A quieter day is not coming

A quieter day is not coming​

I have been really enjoying doing church online during lockdown. Our church has done some ‘socially distanced’ interviews with various members of the congregation finding out how they are coping with lockdown.  Last week the vicar interviewed an elderly lady living in a retirement village. She told us how generally she’d been enjoying lockdown and the space and time she was enjoying not having to go out to bingo, Wednesday club, bowls, home group and the various charities she visits that make up her weekly activity. Then she went onto say that she had thought that since all that had been stripped down because of lockdown, there was going to be loads of time to do some of the things she’d always wanted to do – more reading, sorting her house out, gardening etc.

But it had transpired that really, she was busier than ever – what with keeping up with friends – and making those calls to people she wanted to support, and check were OK. Then there were the endless emails to deal with and reply to, and what with a bit of gardening and her prayer and Bible study, there really was little time for anything else. She certainly hadn’t got anywhere near sorting out her kitchen cupboards which she’d really wanted to do!

I wonder what your experience has been like. Whether you’ve been on the front line working perhaps harder than ever before, or you’ve been furloughed (with the worry that can bring) or you’re not working but haven’t been able to get out, I expect many of us may have experienced some of what the lady my vicar interviewed expressed.

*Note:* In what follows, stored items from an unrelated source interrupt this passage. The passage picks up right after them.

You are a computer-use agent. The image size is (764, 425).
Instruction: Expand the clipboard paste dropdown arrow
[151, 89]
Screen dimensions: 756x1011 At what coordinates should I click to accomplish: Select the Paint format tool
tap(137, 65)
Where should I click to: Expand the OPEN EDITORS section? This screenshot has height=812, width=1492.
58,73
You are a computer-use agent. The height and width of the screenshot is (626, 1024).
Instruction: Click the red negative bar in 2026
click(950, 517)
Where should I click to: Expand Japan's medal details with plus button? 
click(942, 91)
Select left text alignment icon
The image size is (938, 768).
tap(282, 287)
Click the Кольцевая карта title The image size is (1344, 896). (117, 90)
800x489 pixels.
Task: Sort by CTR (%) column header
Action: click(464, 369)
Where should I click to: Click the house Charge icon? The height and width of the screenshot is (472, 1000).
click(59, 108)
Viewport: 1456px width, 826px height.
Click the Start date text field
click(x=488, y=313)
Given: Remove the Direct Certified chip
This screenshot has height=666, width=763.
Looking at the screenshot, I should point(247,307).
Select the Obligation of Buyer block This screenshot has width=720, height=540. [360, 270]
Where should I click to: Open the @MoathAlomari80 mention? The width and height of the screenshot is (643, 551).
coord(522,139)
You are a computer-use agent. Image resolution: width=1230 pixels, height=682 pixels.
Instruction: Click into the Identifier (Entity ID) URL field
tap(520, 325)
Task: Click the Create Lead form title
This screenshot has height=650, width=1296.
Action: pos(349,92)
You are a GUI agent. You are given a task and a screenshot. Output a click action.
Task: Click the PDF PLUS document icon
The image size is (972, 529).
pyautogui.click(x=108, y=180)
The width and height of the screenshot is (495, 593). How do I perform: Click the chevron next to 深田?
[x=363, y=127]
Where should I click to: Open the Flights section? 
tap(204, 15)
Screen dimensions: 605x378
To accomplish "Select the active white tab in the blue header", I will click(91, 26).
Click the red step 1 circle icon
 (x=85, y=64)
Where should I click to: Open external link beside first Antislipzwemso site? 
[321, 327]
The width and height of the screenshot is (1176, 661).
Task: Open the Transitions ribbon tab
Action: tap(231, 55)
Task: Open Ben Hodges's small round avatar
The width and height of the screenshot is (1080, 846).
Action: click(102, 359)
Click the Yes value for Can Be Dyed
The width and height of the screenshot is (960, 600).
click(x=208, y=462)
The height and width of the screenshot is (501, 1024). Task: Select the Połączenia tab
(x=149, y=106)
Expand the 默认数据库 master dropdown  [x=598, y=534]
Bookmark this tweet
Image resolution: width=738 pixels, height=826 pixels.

My point here is that a quieter day is not coming! I think many of us think it is. We think something like this “It’ll be quieter at  x point (whether that’s next week, when the children have grown up, when I’ve completed this work project, when I’ve retired, when…… you fill in the blank) but the reality is life really isn’t like that. If life doesn’t become radically quieter in lockdown for someone who wasn’t working before lockdown, then surely, we can truly now see that a quieter day isn’t coming to any of us.

And here’s the rub. I think many of us think we’ll do that thing we’ve been ‘putting off’ when a quieter day comes. Perhaps it’s a DIY project at home, or a work task, or it’s making progress with dating – and contacting people we’ve sent you. If you are putting it off (for whatever reason – and we’re so good at finding ‘valid’ reasons aren’t we?) until a quieter day comes (or until you ‘feel’ like it) then we need to realise, like our lady interviewed above, that the reality is, unless we are 100% purposeful about getting that thing done – and make it a priority – then chances are it is NOT going to happen.

I’m an expert at putting things off myself – in case you think I’m preaching at you. I procrastinate over all sorts of things. Even things I know are really important and that I want to do. And then finally I do them and I wonder why I was so resistant to doing them – because generally once I get stuck in, they aren’t half so hard or time consuming as I thought – and they may even be quite enjoyable.

So I want to encourage you to NOT put off getting in touch with other members until ‘the time is right’, until ‘you feel like it’, until…… whatever (again fill in the blanks).

Whenever you catch yourself saying ‘I’ll wait until…….’ realise you are probably putting something off that you just need to prioritise to do today or tomorrow (no longer than that!). The solution is to get a time fixed in your mind (or diary) and commit to doing it at that very specific time come ‘hell or high water’!

That surely is the only way to get it done, because without this purposefulness other things (valid good things) will crowd out your day, and before you know it, another week, month, year will have flown by and the thing still won’t have got done.

And if that’s finding someone special to share your life with, then remember time is precious, and it is limited – it won’t be there forever. Yes, cleaning out the kitchen cupboards really doesn’t matter – but finding a soul mate – now that’s a completely different kettle of fish.